Félix de Azúa
Los primeros grados de fiebre son desagradables. A 37º el cuerpo empieza a crujir por aquí y por allá como un mueble viejo. Los temblores se generalizan. El malestar espesa el ánimo y te vence el malhumor.
Sin embargo, cuando llegas a los 38º, todo se apacigua. Mar en calma. Navegación serena. Un sopor profundo te deja fuera de combate aunque con breves convulsiones, por ejemplo cuando tienes que moverte o al meterte en la cama. Entonces te ataca un verdadero baile de San Vito y las sábanas son como espadas de hielo.

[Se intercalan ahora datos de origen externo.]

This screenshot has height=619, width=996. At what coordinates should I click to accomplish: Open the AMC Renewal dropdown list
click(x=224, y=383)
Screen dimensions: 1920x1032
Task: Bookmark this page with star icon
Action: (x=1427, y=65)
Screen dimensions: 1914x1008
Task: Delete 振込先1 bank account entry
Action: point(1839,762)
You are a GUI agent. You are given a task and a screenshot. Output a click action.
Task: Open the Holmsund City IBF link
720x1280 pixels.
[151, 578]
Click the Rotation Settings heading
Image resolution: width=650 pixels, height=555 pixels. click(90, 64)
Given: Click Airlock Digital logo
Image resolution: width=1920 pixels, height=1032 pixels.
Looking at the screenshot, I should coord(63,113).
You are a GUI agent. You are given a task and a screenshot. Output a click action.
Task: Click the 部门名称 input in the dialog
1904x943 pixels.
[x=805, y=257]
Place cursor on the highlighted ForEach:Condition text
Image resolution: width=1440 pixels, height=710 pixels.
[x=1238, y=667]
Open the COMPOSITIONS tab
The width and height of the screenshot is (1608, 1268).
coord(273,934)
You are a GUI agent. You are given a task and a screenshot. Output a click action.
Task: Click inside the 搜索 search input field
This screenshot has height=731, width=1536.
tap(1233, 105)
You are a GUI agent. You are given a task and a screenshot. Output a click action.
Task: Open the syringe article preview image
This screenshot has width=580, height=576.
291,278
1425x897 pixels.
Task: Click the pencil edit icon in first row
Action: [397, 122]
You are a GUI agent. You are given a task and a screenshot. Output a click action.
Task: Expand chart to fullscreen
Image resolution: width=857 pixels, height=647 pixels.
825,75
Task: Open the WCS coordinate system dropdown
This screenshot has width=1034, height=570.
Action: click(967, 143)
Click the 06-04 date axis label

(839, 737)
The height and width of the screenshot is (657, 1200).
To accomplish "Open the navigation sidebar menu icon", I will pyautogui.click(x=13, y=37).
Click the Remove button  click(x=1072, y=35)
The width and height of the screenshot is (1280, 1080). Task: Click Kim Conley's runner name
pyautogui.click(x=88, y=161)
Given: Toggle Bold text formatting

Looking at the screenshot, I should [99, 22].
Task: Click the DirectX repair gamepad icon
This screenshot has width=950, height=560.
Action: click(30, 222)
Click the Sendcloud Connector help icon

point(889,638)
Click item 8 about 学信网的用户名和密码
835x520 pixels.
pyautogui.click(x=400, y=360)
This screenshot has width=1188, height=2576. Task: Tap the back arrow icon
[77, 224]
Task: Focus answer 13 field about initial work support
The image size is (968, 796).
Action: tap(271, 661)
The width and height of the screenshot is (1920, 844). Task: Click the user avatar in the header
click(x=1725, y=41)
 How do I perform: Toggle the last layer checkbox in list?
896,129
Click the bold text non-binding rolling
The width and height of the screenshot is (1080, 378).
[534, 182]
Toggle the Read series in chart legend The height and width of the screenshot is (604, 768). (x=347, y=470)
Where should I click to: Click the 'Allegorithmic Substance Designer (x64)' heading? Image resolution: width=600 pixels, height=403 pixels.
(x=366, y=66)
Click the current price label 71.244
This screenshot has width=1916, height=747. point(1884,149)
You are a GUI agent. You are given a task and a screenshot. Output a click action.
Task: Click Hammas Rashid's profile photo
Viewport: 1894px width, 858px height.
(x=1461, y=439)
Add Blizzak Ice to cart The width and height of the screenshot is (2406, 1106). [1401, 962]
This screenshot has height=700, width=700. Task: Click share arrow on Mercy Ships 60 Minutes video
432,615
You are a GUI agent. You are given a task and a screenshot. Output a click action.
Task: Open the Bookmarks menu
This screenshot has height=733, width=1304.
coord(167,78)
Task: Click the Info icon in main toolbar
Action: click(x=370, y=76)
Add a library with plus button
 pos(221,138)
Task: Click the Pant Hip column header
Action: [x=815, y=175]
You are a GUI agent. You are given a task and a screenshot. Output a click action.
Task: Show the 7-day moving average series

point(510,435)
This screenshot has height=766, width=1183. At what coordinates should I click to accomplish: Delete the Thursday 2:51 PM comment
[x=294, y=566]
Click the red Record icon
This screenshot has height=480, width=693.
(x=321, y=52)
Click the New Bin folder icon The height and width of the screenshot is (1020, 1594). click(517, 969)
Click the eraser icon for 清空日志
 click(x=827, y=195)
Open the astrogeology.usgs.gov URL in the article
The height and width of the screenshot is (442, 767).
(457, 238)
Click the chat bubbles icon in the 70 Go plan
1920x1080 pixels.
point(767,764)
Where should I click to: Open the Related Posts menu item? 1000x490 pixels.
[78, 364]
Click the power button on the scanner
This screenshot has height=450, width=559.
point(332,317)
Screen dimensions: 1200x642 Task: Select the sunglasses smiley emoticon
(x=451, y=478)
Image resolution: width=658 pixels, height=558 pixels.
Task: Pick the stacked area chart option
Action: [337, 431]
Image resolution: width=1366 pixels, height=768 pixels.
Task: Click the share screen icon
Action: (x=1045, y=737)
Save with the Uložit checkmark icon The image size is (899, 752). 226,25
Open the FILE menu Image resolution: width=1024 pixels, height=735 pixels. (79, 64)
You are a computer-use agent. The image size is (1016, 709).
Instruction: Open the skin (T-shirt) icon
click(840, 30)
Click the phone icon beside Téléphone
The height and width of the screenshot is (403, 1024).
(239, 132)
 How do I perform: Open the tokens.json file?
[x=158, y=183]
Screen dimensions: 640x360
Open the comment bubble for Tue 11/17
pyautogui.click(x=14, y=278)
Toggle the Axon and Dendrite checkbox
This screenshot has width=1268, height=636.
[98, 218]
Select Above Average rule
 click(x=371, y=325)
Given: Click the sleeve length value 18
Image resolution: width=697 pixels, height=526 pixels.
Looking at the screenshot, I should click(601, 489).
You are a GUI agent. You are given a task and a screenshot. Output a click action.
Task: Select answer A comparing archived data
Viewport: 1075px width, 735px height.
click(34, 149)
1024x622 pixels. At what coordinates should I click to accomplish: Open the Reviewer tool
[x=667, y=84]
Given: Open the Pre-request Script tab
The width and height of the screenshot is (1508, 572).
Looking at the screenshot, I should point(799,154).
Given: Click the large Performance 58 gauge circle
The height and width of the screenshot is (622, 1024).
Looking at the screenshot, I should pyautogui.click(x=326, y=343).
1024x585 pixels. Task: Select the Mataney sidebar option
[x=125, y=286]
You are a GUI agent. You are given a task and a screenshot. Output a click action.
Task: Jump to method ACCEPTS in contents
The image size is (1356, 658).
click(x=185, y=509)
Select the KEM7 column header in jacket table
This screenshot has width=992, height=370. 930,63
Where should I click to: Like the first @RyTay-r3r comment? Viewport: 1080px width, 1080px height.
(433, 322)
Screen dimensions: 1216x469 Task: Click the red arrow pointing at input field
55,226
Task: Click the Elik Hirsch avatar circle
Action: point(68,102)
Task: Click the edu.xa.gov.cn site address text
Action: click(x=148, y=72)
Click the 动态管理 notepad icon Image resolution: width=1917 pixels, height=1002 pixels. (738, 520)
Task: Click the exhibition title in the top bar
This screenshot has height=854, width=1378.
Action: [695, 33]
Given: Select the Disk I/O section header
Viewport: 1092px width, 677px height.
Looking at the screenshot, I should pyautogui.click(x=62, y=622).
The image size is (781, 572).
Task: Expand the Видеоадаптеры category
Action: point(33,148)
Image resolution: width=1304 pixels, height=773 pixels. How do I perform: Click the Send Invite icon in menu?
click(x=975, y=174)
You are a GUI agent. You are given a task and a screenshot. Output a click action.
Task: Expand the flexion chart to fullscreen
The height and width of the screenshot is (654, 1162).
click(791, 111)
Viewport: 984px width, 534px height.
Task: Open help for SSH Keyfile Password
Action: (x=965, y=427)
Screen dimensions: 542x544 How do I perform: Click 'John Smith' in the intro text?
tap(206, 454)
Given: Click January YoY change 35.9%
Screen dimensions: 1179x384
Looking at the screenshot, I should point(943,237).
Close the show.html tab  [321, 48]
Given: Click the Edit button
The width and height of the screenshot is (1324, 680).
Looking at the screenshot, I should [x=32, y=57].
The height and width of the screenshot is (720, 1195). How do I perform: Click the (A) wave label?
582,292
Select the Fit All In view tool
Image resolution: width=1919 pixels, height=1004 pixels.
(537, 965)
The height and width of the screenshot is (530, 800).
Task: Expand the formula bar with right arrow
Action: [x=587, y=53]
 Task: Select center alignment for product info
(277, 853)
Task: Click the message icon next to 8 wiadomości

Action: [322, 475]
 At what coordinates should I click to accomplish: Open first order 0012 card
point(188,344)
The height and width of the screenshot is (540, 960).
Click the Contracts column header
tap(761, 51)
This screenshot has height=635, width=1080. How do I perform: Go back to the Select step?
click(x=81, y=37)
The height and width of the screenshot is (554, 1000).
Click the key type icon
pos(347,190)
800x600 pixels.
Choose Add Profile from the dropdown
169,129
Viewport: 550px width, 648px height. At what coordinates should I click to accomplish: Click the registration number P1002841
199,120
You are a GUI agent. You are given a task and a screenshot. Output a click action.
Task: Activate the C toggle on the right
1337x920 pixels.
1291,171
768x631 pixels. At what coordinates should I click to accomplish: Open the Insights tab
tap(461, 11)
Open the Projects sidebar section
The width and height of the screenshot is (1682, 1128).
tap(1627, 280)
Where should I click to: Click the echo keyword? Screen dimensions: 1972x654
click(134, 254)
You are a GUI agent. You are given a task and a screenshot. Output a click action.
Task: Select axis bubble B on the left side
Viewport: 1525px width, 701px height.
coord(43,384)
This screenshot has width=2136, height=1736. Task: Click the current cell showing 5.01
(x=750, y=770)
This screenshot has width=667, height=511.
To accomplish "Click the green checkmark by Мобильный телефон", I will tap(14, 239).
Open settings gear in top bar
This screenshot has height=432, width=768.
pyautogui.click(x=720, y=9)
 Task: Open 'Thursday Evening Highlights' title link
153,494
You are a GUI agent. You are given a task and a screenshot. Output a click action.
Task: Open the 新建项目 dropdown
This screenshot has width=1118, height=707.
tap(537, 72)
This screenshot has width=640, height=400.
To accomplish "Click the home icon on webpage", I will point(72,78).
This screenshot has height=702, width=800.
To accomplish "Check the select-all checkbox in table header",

Por fin, a 39º te invade la felicidad. El mundo se muestra rodeado por una orla luminosa, una especie de dios hindú. Los objetos se delimitan finamente como en una pintura de Carpaccio. La atmósfera en la que flotan estos objetos se hace visible. Una nube de puntos brillantes te envuelve y te mece, llueven estrellitas sobre tus ojos.
Si tienes fuerzas para sostener un libro y lees algo, lo comprendes con una profundidad especial, como si nunca hubieras entendido nada con tanta hondura. No importa si es una guía de Cartagena. Descubres allí una inmensa sabiduría que te había sido ocultada por la frenética actividad diaria.
La poesía puede hacerte verter lágrimas. Eso sí, sólo un par de versos, porque no hay modo de relacionar el tercero con lo anterior. No importa; un solo verso es suficiente para una vida entera. Lo repetirías una y otra vez hasta que la muerte os separara.
Duran poco, pero uno solo de estos accesos de fiebre es suficiente para entender que la famosa inspiración viene a ser una infección intestinal del espíritu.